ProxyPassReverse "/rtapi/" "ws://localhost:38120/"
<Directory /somepath/>
AllowOverride all
Require all granted
</Directory>
</VirtualHost>
Good so far? Notice the proxypass for the /rtapi/ folder. Good ol' apache works a charm, as usual.
Now for our unhappy camper nginx from whom I ask much less:
server {
listen 45108 ssl;
ssl on;
ssl_certificate /etc/something/fullchain.pem;
ssl_certificate_key /etc/something/privkey.pem;
location / {
proxy_pass http://localhost:38120;
proxy_http_version 1.1;
proxy_set_header Upgrade $http_upgrade;
proxy_set_header Connection "upgrade";
}
}
All I'm looking for from nginx is to slap on an SSL wrapper on my websocket service and proxy it along.
I get:
2017/08/24 19:55:01 [error] 25018#0: *2 connect() failed (111: Connection refused) while connecting to upstream, client: 71.192.225.239, server: , request: "GET / HTTP/1.1", upstream: "http://127.0.0.1:38120/", host: "api.speedracing.tv:45108"

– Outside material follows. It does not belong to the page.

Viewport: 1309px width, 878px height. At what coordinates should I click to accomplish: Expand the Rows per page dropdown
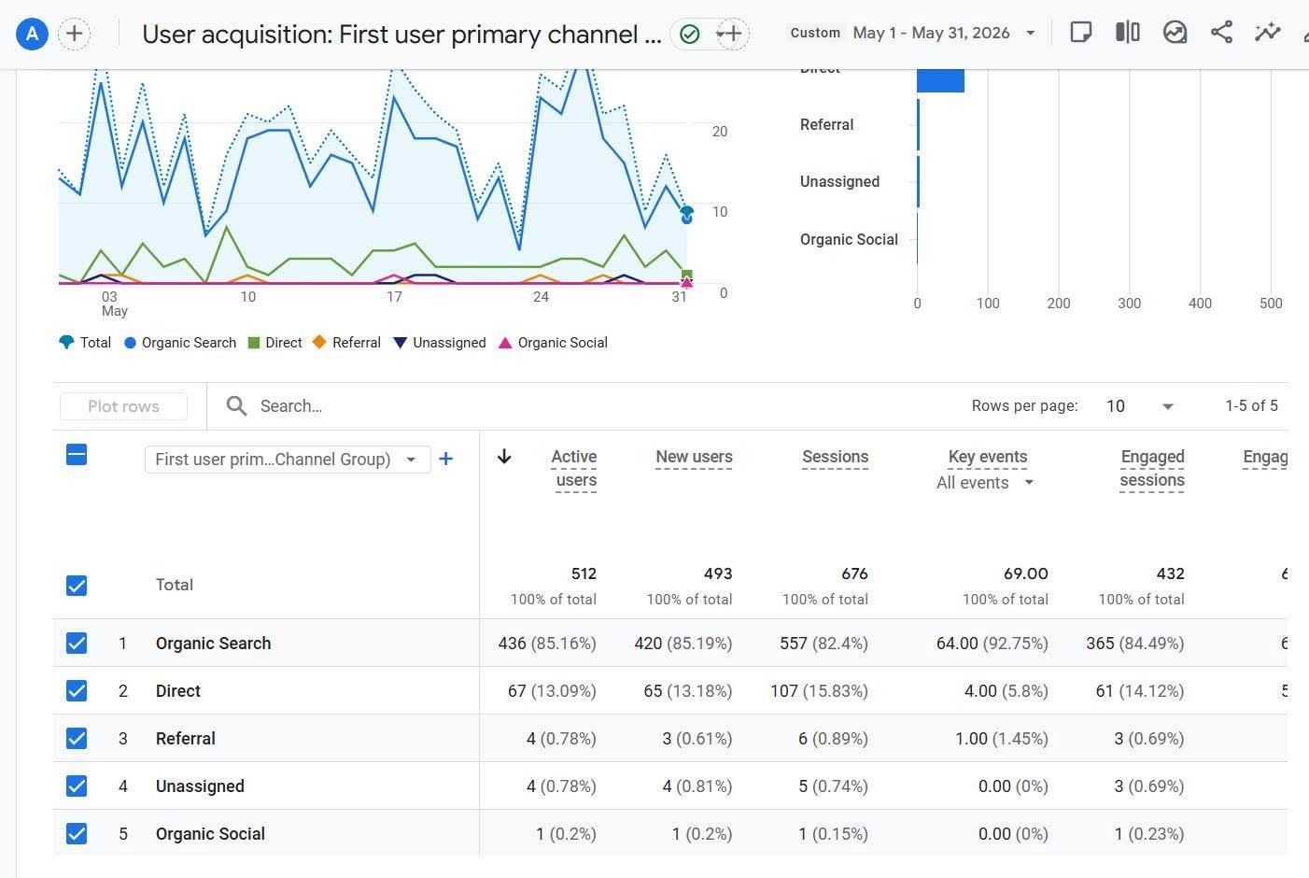coord(1140,406)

Which seems useful. Oh! My little websocket server must not be responding... but wait a second. Surely the server must be running because it accepts the proxied requests from apache. Clearly the logical conclusion is that nginx is the connection but I'm not really seeing why or how.